Ma déesse - Doux amour,
Atténue la force des eaux !
À contre courant toujours,
Sinon devra nager le Beau.

Stéphen Moysan
2004



Paré au lancement


Torsions en spirales,

Axiales dimensions,

Rencontres spatiales,

Météorites percussions,

Physique fondamentale,

Equations d’illusions,

Equilibres acceptables,

Tout tourne très rond !

Univers centrifuges,

Fuites des milieux,

Soleils à déluges,

Riant vert du bleu,

Les voûtes stellaires,

En anneaux caillouteux,

La pesanteur de l’air,

La légèreté des cieux !

Stéphen Moysan
2005



I

Petites filles du soleil

Elles gouttent du feu

D’une teinte groseille

Pour éblouir les cieux

Ces déesses vermeilles

Des hauts lieux radieux

Glissent en merveilles

La nuit des sommeils.


II

Quand le très tard verse

Des larmes d’étoiles

À en cendrer pâle

La route des rois

Telles des braises

Aux grains de cristal

Les comètes brillent

De partout à la fois !

Stéphen Moysan
2005



Pinceau de plume


Aux rives lacrymales,
Les eaux pales - Ô !
Valent tant Et si tôt,
Que le tant se dévoile.

*****

Pinceau de plume
Dissipe la brume,
Sur les vallées,
Allées de l’Eternité,

Quand de l’autre coté
Aux pétales des prés
Les couleurs respirent
Des haleines à frémir :

Les odeurs féeriques
Ruissellent magiques
Portées en courants
Qu’emporte le vent,

*****

Pinceau de plume
Dissipe la brume,
Sur les vallées,
Allées de l’Eternité.

Stéphen Moysan
2005

Regret

J’ai la nostalgie de toi
Qui me tenait le bras
Quand je t’embrassais
Tes lèvres répondaient
Je veux de la poésie
J’en avais plein l’esprit
Mais çà n’a pas suffit
Ma chère et douce lady
Hélas ! Aussi, Depuis
Sans un mot tu es partie

Stéphen Moysan
2005

Sérénade vitale

Crooner empli d’amour
Qui rime avec toujours
Pleurant d’acides désirs
Son chant vous fait rougir
Pour raviver sa flamme
Essence du feu de l’âme
Le cœur transpire la poésie
Quelques mots s’évaporent

Stéphen Moysan
2007

Sois en sûre

À l’évidence, c’est souffrir,
Quitte à avoir le cœur froid,
L’absence d’amour - Le pire
De cet ancien et cruel choix,

Je préférais encore mourir
Plutôt que de vivre sans toi,
Car le futur n’a pas d’avenir
Quand on le prive de sa joie.

Stéphen Moysan
2009

Dans les dédales de la destinée,
J’ai tant et tant marché – Vers
Un ailleurs bohème à découvrir,
Que je me suis perdu moi-même,
Sans autre boussole que ce cœur
Aimanté par l’inconnu.

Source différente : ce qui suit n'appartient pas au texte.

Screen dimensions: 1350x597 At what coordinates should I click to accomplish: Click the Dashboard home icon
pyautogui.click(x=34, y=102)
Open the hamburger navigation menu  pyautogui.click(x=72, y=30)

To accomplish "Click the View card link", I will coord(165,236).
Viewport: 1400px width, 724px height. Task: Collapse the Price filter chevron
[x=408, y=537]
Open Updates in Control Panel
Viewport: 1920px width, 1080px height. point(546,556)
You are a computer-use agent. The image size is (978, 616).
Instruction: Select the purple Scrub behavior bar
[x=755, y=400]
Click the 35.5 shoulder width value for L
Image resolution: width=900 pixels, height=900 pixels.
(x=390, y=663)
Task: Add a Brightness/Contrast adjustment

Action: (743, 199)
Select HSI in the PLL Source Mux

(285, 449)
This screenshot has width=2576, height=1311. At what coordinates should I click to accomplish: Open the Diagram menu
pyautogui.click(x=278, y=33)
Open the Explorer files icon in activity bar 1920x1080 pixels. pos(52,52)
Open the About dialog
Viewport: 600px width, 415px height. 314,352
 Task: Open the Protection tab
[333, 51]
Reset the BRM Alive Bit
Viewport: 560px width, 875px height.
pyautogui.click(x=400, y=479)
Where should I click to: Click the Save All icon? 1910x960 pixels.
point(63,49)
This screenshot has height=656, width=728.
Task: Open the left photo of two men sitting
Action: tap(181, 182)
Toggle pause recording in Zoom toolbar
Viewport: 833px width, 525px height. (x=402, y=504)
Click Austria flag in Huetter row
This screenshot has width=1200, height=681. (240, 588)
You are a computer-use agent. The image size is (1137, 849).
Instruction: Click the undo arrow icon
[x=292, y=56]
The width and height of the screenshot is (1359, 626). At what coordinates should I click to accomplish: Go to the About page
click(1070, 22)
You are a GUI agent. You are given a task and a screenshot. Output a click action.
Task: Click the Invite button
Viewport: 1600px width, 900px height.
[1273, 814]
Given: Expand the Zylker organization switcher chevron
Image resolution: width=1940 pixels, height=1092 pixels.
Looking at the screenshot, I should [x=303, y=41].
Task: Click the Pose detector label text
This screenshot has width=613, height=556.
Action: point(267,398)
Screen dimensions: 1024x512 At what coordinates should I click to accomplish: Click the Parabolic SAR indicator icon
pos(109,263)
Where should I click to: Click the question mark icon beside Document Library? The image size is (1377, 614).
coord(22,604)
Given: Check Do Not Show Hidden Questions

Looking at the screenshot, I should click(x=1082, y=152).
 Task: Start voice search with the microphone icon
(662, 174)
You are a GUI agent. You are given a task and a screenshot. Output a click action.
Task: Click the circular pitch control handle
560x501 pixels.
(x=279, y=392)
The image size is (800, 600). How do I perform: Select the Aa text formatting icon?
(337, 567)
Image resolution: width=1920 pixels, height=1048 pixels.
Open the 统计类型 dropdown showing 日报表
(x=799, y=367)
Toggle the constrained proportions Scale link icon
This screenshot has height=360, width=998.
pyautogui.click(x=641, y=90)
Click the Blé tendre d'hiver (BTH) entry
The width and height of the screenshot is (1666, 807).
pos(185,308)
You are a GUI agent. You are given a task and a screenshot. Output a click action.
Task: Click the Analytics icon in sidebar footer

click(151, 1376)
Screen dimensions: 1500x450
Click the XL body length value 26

Dès lors,
C’était bon sens – Je me suis dit :
Cherche la clef de ce qui est
Ignoré avant de l’avoir trouvé,
Et puis après, je l’ai saisie. Oui,
De l’infini maudit – Jusqu’à ici,
Il n’y avait qu’à continuer encore
Et encore, toujours plus loin, aller
Comme à vouloir épuiser le vent
Pour comprendre que le souffle
Est aussi l’essor du beau temps
Fleurissant un monde de poésie.
Quand hélas, trop tôt, tout s’enfuit.